- Last Update On : 2016-07-24
Reference ranges for the same methods or instruments may differ between laboratories and geographic areas for the following reasons:
- Operating conditions are different.
- Criteria for selection of healthy subjects are different.
- Patient populations are different.
- Geographic areas have different temperatures, altitudes, barometric pressures, humidities, and time zones.
- Subject preparation and sample collection may differ.
Because of these differences, reference ranges should be established locally whenever a new test is introduced or an existing method is changed. NCCLS recommends testing at least 120 patient samples for establishment of a statistically significant reference interval. Other experts recommend a minimum of 200 samples to ensure stable lower and upper reference limits.
It may be necessary to subdivide reference ranges into partition groups. For example, hemoglobin reference ranges should be established by gender and age while cortisol ranges should be subdivided by the time of day. Each partition group should contain 120 samples.
Preanalytical factors may also need to be controlled in order to insure that accurate reference ranges are derived. Some factors to consider are: timing of collection; food, water, and alcohol consumption in the past 24 hours; venipuncture site; tourniquet time; and type of collection tube. Samples to be used for reference range determination should be collected and processed the same as routine laboratory work.
Two approaches, parametric and nonparametric, may be taken when analyzing reference range data. The parametric approach involves calculating the mean and standard deviation to determine the range of values that fall within the 95% confidence interval. Before this method can be used the population distribution must be examined to ensure that a Gaussian (bell shaped) distribution is present. If the population distribution is skewed, parametric statistics are not valid. The population distribution can be visualized by plotting a frequency histogram in a spreadsheet, such as Excel. Because this exercise is very time consuming, the nonparametric approach is often chosen.
The nonparametric approach involves establishing the values falling at the 2.5 and 97.5 percentiles of the population as the lower and upper reference limits. The first step is to enter the analyte values in a spreadsheet and sort them in ascending order of magnitude. The number of values in the data set is then multiplied by 0.025 and 0.975 to obtain the percentile ranks of the upper and lower reference limits, respectively.
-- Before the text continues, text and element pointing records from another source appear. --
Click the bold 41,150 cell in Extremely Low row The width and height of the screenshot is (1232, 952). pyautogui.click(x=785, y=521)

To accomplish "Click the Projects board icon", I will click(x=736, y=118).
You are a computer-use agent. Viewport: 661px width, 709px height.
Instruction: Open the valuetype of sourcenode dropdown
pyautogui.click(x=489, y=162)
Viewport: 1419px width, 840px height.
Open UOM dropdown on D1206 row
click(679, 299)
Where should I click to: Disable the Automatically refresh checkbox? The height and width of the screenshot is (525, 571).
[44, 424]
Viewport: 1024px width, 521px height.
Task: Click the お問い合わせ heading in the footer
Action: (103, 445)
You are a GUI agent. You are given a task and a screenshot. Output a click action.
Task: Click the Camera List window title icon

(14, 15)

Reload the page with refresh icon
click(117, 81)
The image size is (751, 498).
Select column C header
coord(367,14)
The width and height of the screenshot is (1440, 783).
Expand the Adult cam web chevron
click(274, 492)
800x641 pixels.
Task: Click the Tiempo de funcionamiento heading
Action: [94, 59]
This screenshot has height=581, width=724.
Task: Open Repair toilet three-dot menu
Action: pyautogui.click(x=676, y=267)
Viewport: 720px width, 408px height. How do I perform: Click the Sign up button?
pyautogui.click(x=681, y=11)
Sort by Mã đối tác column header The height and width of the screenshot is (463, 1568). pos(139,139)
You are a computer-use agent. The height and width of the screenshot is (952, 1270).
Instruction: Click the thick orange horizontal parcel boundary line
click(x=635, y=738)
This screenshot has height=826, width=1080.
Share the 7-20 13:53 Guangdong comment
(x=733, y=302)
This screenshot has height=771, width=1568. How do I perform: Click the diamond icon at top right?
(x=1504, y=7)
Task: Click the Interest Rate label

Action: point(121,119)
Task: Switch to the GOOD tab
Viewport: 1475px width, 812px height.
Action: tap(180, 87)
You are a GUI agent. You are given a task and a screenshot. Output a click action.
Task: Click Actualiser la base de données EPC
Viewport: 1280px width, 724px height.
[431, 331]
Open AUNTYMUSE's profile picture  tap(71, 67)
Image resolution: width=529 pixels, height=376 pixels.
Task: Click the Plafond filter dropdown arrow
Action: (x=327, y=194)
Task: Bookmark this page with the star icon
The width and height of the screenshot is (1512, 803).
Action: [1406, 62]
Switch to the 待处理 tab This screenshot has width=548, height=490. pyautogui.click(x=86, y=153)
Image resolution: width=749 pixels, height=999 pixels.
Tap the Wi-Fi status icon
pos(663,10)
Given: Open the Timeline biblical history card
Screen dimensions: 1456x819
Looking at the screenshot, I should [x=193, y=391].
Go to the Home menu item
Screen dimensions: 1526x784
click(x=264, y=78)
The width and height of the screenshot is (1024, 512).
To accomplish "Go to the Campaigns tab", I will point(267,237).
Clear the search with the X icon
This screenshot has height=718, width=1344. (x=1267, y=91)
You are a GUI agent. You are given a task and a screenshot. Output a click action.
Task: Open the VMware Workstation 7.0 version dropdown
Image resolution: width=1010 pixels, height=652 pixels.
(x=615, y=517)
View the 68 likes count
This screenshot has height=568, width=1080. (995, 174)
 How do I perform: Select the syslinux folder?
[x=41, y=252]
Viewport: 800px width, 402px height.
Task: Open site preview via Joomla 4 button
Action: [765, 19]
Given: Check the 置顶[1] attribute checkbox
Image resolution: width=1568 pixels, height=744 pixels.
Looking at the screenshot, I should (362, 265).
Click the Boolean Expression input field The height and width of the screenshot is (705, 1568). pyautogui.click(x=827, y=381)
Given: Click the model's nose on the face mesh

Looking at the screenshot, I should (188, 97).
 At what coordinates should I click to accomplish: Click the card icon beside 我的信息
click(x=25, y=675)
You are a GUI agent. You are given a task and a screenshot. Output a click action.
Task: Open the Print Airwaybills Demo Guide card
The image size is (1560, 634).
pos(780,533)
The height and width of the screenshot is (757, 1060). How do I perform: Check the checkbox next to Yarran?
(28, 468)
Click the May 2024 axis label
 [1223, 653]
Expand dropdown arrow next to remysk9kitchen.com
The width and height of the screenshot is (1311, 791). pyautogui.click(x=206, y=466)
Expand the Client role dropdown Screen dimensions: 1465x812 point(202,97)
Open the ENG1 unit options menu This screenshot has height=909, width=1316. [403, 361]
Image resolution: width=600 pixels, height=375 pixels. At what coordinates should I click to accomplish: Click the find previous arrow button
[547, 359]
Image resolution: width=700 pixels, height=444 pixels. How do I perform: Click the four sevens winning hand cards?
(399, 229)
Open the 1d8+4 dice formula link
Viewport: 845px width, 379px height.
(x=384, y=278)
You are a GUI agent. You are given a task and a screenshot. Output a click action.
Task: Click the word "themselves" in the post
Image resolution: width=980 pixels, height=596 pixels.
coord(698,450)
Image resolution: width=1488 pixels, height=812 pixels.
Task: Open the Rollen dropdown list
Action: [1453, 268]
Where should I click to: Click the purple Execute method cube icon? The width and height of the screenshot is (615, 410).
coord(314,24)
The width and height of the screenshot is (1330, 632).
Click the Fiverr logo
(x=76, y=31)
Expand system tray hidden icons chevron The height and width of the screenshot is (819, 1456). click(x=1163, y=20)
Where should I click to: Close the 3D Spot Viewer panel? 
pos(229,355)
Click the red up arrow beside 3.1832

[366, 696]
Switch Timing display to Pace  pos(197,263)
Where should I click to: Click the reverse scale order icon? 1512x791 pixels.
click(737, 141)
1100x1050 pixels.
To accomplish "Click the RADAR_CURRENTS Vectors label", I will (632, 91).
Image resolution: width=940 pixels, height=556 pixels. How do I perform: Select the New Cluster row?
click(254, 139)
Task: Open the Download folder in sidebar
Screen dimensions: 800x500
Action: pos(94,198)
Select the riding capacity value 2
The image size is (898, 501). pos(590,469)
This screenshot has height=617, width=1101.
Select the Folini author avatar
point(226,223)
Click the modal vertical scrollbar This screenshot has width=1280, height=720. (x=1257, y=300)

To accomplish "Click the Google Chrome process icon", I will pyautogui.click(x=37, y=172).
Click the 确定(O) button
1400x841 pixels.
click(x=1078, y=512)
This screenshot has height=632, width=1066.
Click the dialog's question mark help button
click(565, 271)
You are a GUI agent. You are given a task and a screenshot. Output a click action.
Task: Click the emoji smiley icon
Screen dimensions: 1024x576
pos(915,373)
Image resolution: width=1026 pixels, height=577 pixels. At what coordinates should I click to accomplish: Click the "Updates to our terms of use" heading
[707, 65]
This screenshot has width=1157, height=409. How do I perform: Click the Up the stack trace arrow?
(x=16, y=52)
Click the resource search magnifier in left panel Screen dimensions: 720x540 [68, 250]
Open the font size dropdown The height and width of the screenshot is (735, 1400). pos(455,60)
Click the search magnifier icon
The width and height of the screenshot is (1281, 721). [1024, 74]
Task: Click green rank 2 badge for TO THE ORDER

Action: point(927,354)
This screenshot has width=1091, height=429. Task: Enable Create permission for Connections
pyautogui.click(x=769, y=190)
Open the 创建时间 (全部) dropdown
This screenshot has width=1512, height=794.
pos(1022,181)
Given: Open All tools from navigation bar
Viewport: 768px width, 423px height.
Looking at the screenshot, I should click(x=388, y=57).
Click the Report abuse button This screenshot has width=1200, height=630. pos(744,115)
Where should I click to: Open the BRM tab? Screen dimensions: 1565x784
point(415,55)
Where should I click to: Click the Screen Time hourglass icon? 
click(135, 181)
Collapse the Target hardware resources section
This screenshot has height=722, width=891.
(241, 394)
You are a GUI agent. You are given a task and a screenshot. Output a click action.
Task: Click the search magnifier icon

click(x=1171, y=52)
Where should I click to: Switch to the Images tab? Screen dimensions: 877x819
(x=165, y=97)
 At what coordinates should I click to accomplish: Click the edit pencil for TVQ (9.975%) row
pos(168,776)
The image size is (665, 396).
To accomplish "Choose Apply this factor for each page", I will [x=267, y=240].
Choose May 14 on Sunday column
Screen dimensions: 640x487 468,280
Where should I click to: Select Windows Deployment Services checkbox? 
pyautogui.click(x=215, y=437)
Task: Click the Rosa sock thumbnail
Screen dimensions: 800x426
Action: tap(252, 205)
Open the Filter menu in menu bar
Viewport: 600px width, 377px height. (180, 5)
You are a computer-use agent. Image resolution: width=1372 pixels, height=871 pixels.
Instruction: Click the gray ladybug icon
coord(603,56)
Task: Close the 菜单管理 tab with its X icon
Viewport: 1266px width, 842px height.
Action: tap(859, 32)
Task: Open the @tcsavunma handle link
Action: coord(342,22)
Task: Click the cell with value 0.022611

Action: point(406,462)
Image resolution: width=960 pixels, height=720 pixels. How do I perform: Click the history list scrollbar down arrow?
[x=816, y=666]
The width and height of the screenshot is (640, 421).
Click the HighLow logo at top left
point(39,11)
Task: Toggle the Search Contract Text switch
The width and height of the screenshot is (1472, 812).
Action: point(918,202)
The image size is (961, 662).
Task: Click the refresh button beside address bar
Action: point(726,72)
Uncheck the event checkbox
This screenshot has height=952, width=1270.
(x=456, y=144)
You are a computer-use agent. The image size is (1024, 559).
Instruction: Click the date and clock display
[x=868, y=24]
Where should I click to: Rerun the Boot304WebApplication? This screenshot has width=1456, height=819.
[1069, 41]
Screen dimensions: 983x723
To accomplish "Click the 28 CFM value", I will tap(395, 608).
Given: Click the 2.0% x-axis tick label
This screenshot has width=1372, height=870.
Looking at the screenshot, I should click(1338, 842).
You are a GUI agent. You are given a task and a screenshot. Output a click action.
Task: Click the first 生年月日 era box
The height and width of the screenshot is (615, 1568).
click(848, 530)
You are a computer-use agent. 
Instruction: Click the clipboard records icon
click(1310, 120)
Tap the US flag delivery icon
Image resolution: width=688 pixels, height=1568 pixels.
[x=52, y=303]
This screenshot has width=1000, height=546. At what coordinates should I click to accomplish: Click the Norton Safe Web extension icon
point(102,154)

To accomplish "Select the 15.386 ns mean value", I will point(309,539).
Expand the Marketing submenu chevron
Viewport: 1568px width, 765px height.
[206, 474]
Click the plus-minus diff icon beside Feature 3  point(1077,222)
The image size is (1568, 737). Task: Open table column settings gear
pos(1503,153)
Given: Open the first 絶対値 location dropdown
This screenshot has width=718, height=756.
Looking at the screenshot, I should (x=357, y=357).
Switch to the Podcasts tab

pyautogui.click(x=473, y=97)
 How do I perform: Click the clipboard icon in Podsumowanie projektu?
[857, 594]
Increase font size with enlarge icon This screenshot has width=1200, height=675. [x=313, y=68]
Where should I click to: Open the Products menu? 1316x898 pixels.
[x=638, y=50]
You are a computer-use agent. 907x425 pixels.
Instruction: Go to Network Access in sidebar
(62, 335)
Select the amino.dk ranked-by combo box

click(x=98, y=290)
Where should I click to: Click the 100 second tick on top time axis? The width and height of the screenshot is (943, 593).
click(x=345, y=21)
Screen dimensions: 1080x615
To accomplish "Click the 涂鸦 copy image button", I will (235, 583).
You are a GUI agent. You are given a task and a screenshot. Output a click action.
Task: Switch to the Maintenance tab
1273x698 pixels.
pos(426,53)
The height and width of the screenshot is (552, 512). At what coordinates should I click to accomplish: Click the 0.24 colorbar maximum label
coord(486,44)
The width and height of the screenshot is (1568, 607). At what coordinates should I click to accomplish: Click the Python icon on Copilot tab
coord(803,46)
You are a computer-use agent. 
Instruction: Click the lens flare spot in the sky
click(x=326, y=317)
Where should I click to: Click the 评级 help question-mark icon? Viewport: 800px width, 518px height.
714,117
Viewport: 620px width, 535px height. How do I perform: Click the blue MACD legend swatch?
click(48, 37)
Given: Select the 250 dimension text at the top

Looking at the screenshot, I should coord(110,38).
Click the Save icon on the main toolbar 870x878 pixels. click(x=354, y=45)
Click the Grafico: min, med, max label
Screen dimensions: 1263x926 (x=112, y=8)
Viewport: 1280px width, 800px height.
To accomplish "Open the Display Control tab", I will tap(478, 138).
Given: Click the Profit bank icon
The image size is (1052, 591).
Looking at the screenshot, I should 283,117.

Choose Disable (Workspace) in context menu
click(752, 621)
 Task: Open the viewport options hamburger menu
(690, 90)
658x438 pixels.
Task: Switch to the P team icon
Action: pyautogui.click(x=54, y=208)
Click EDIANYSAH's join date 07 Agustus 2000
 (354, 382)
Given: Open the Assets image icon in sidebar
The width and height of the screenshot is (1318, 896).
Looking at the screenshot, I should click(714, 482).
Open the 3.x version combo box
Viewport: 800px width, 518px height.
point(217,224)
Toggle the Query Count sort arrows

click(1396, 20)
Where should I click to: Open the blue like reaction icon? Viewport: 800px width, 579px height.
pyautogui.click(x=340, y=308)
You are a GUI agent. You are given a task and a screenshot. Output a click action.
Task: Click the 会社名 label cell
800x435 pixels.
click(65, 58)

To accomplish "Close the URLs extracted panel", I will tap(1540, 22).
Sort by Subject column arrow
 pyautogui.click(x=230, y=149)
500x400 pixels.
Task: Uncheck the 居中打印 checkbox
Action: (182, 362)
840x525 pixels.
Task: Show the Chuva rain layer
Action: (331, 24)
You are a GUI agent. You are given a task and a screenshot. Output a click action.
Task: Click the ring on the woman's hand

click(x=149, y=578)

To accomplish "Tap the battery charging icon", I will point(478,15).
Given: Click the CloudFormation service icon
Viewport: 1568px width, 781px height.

For example, if the data set consisted of 120 specimens, the 2.5 and 97.5 percentile ranks would be calculated by multiplying;
120 x 0.025 = 3
120 x 0.975 = 117
The lower reference limit would be the third number from the beginning (top) of the sorted list and the upper reference limit would be the third number from the (end) bottom. The reference range would be the central 95% of the data, which falls between the 3rd and 117th values.
Outliers can have a substantial effect on the calculation of reference ranges by this method and should be removed. Outliers are data points that lie outside the bulk of the population. Although computer programs and formulas exist to identify outliers, none is more effective than visual examination of the data. Outliers are results that differ from the mean by more than 3 SD or differ from other results by more than 30%.
Consensus Reference Intervals
Reference intervals for some analytes are determined by consensus of medical experts based on the results of clinical outcome studies. For example, the American Diabetes Association has developed consensus values for glucose and hemoglobin A1c. Other examples of consensus reference intervals are summarized in the following table.
|Analyte||Reference Interval||Consensus Group|
<100 mg/dL nondiabetic
100-125 mg/dL prediabetes
≥126 mg/dL diabetes
<200 mg/dL desirable
200-239 mg/dL moderate risk
>240 mg/dL high risk
|Triglycerides||<150 mg/dL||AHA, NCEP|
<7.0% target for diabetics
When consensus reference intervals are available, clinical laboratories report these values instead of determining their own reference range.
Verification of a Reference Interval
Verifying a reference range is different than establishing a reference range. For an FDA approved test method, the clinical laboratory can adopt the manufacturer’s stated reference range if its patient population gives similar results to those published in the manufacturer's package insert.
A total of 40 samples, 20 from healthy men and 20 from healthy women, should be tested and the results compared to the published reference range. The results should be evenly spread throughout the published reference range and not clustered at one end. If 95% of the results fall within the published reference range, it can be accepted for use. If the manufacturer's reference range cannot be validated, the laboratory needs to establish its own reference range.
Verification of the reference range is also useful when it is too difficult to collect a large number of samples to establish a new reference range. In this situation it is permissible to determine whether the manufacturer’s stated reference range, your existing reference range, or a reference range established by another neighboring laboratory using the same instrument and reagents is applicable.